◆ Instructions to follow ◆
Please copy out each line of the listing that contains the word "date".

◆ Given entries ◆
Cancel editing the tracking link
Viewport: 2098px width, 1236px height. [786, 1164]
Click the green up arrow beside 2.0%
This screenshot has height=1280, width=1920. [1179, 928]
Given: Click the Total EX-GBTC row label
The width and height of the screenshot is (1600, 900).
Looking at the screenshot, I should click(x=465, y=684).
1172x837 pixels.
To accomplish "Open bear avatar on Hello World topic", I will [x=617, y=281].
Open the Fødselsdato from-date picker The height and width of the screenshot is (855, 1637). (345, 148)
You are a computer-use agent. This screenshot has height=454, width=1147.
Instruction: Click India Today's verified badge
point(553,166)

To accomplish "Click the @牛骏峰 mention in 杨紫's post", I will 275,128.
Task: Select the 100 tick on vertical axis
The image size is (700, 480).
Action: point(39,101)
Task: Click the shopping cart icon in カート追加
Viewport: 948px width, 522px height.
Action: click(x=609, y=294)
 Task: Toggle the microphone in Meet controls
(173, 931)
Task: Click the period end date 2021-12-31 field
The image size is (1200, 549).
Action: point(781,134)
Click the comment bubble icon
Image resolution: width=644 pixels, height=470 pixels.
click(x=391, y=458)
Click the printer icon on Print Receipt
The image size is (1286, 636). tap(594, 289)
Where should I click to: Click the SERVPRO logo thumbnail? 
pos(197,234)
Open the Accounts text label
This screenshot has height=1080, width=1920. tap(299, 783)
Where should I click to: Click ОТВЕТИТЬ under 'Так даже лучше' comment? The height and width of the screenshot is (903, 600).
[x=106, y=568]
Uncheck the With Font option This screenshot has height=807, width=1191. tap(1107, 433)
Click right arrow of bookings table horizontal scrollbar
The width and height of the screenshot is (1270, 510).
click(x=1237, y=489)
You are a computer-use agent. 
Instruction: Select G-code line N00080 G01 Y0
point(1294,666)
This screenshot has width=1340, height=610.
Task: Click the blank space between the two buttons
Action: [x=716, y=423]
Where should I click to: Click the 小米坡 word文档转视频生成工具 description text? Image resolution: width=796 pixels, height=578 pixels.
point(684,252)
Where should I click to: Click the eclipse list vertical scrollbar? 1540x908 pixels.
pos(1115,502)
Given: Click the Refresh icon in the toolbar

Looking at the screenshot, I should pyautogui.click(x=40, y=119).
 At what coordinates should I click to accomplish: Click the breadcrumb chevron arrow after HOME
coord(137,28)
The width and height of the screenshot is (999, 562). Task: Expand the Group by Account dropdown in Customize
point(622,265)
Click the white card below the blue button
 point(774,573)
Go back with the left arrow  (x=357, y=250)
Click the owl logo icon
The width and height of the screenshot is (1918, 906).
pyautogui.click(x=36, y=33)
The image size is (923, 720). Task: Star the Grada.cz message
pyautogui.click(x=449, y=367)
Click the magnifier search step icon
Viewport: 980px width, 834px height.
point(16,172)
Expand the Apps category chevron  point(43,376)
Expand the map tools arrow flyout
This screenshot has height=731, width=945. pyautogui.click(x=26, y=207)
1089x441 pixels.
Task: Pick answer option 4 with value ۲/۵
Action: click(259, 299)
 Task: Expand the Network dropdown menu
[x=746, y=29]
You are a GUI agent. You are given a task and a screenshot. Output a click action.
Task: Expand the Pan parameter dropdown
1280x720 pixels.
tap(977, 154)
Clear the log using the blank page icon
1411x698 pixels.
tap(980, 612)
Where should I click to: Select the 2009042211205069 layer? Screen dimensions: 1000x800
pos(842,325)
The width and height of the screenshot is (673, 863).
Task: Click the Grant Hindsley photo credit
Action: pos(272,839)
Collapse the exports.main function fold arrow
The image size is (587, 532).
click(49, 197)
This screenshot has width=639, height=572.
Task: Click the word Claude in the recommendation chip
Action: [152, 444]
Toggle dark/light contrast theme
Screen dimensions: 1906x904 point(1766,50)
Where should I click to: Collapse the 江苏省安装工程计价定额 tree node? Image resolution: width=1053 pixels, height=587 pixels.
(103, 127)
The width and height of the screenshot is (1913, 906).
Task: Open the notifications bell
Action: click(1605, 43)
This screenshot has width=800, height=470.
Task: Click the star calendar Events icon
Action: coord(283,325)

◆ Your solution ◆
Open the Fødselsdato from-date picker The height and width of the screenshot is (855, 1637). (345, 148)
Task: Click the period end date 2021-12-31 field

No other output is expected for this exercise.